Holly Graceful breaks into computers for a living. As a skilled penetration tester, she helps secure clients’ networks and sensitive information. She is also an influential writer and speaker within the wider information security scene, creating insightful content around exploits, infrastructure, privacy, and more.
What is it that you do and how did you get into it?
Sometimes I find it hard to explain to people what my nine to five is. I think the easiest way to put it is that I break into computers and buildings for a living. Some people would call that an ethical hacker, or security assessor, my company business card uses the title Penetration Tester. Either way, simply put I use technical skill to compromise confidential data via computer networks and social skills to compromise confidential data via humans.
Personally I got into it through network engineering. I was a Cisco engineer in a past life, establishing communication systems from standard computer networks, to mobile phone data networks, and satellite communication systems. Then people decided to put confidential data on those systems and suddenly I found myself having to keep it all safe. I worked for a company which did not do a good job of keeping it safe and so I went out of my way to help them out, to point out little ways they could harden their systems.
Now finding and highlighting security issues is my only job role. I work offensively instead of defensively, which means instead of looking through code or reading configuration guides it's more in line with what an actual attacker would see and do.
Why do you love doing it?
I love it for two reasons. The first is the challenge. Penetration testing is 90% boredom and 10% Hackers-movie style awesome. I love it for those rush moments where it all comes together. I can spend hours preparing for an engagement, then when it comes to actually breaking in, talking my way past a security guard the adrenaline and sense of achievement are both fantastic.
Secondly, I like seeing the improvement, from my first penetration test where I can fully compromise the network in under 15 minutes, to months later when they’ve learned lessons, hardened systems and are really trying. That way I get the technical challenge that I crave and the good feeling that comes with genuinely helping a company improve and stay safe in the wilds of the internet.
Best or most interesting work experience of the last year?
My most interesting work will always be when a client gives us an effectively scope-less engagement, where we're allowed to perform any steps that we feel appropriate to gain access to systems. Instead of being tied into arbitrary “rules of engagement” we can pull out all the stops with social engineering, physical access, technical exploitation. In those engagements we know we can compromise the entire system, they are so many ways to do it, so it's just a case of digging in and pulling off something awesome!
Any advice for young people looking to do what you do?
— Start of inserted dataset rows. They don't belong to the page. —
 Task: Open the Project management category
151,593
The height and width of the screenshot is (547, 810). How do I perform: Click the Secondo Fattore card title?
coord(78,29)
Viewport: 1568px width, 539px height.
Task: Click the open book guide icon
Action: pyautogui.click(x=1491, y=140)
Read a lot, about everything, information security is a vast field and you don’t have to work on all of it. When you read something and it seems interesting then read more about it. You'll end up just passively becoming an expert. Also, don't let not knowing something stop you. The one that comes up the most is whether you need to know how to program to start in security. You really don’t to start.
Any advice for the public about security or the internet in general?
Use Signal/Use Tor. Your password may not exceed 16 characters in length. Use multiple firewalls. Base your password on a simple dictionary word so that it’s easy to remember. You can run any file you want as long as you have anti-virus. If you don’t log anything then it can’t be subpoenaed.
“Penetration testing is 90% boredom and 10% Hackers-movie-style awesome. I love it for those rush moments where it all comes together. I can spend hours preparing for an engagement, then when it comes to actually breaking in, talking my way past a security guard the adrenaline and sense of achievement are both fantastic.”